◆ **TASK STATEMENT**
Continue the article below on communication between men and women, starting immediately after its final sentence.

━━ SELECTION ━━

Communication between the sexes is a
wonderful thing, unless of course it
gets tangled up in pre-conceptions,
hidden agendas or stereotypical
undertones.
Even with the advent of women’s
liberation and the “metrosexual male,”
men and women are still scratching their
heads wondering why the other just
doesn't “get it.”
Metrosexual males, according to The
New York Times, are “straight,
urban men who are eager and even willing
to embrace their feminine sides.” In
other words, they know exactly what
product to use on bad hair days.
Guests attending a workshop by
psychologist Dr. Joel Hutchinson gained
insight into the thorny issues of
relationship communication and got some
tips on how what to do—and, just as
importantly, what not to do.
The program was part of a continuing
series at Get Psyched!, a recently
opened psychological-supplies and
services center in the Kyrene Corridor.
WN: What is it about male/female
communication that intrigues you so
much?
JH: “Growing up I had only boys in my
family. Plus I attended a prep school
that only boys attended. I thought I
needed some information on the opposite
sex.”
WN: What are some of the most common
issues you hear from couples in
counseling regarding communication?
JH: “Female communication is typically
intended to create connection in
relationships whereas for men it is
intended to convey information. When
couples say they have communication
problems it usually means different
things. Classically, women will complain
that men just don’t listen. They then
think the men don’t care. Men think it
doesn’t make any difference what they do
– the woman will be unhappy anyway.
This leads to more broadly sweeping
issues – both partners feel unheard,
confused and uncared for. We all have
blends of male/female styles. This was
evidenced by a woman in class who said
she related better to men than to women.
Some women have qualities that our
society has labeled as male, such as
strength, aggressiveness and
decisiveness.”

━━━
━━ DATASET CONTENT ━━

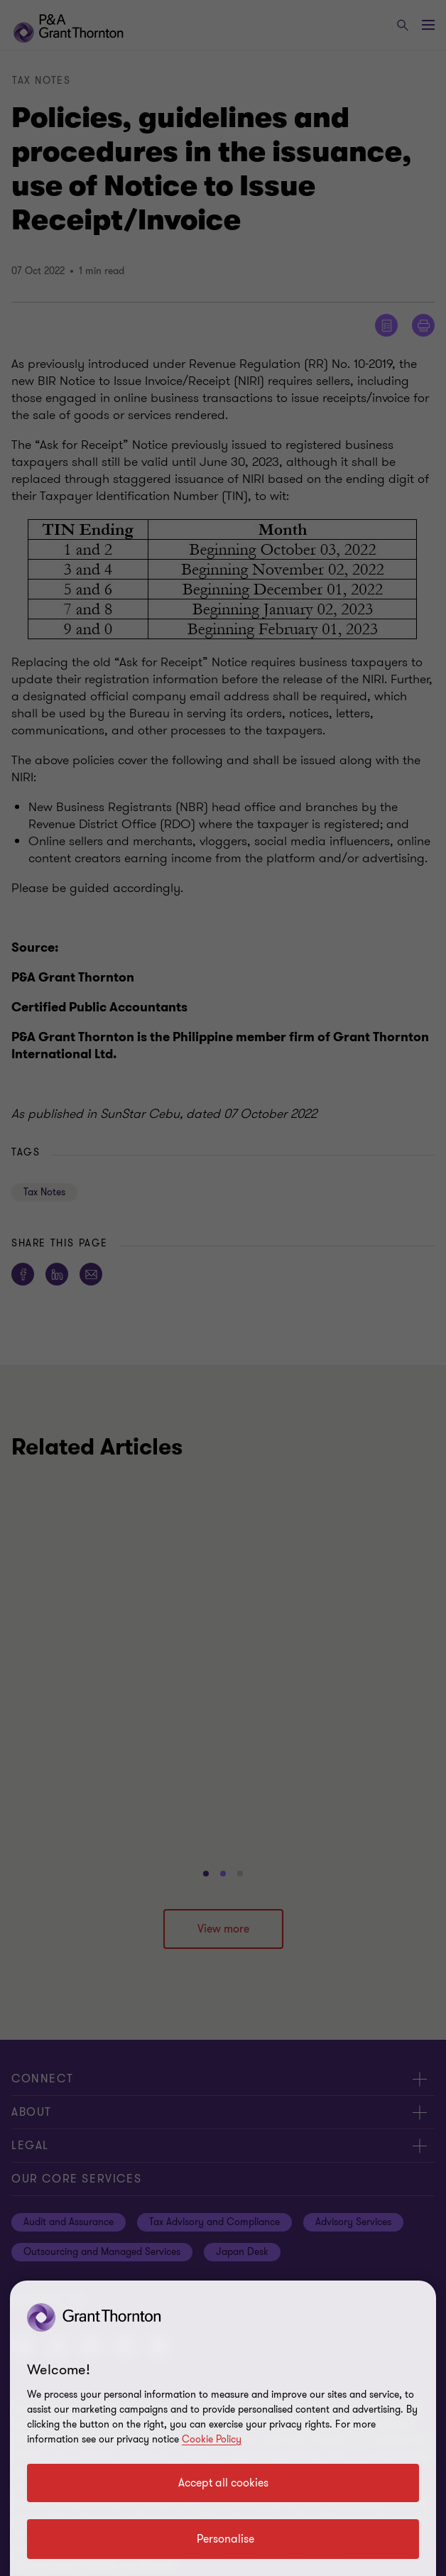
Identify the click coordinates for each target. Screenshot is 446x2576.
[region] (223, 2428)
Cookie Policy (211, 2439)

━━━

◆ **RESULT OF THE EXERCISE**
WN: Talk about the different listening
styles of men and women.
JH: “Women want to ‘echo’ others' life
experiences; it’s often intended to say
‘I understand you – I’ve experienced
similar experiences and more than
anything else I am listening to you.’ If
a man shares his story and the listener
shares a similar story the first man
will turn to the listener and say ‘we’re
not talking about you.’ It doesn’t feel
appropriate for men to talk the way
women do; it is taking the focus away
from the man’s story. Men are intent on
providing the solution and once they get
that, the rest is fluff. They want to
zero in on advice. They want to play
'word traffic cop’ so they can get
directly to the point.
WN: Do you believe that both men and
women feel the same depth of emotion? If
so, what’s the difference in the way we
handle our emotions?
JH: “We have different rules about
expressing our emotions. We are taught
different things about what emotions are
appropriate to express. For example, big
boys don’t cry. If a man doesn’t
typically express his feelings, he can
lose touch with those feelings. I go
slower in counseling with men when
feelings come up so we don’t miss them.
When a man’s talking about his feelings,
he’s in a vulnerable position. It’s a
‘one down’ position, meaning it’s lower
on the hierarchy. I want to be extra
sensitive at this point. Men are as
complicated and rich as women; neither
sex has a monopoly.”
WN: You talked about the concept of
“hierarchy.” Can you elaborate on that?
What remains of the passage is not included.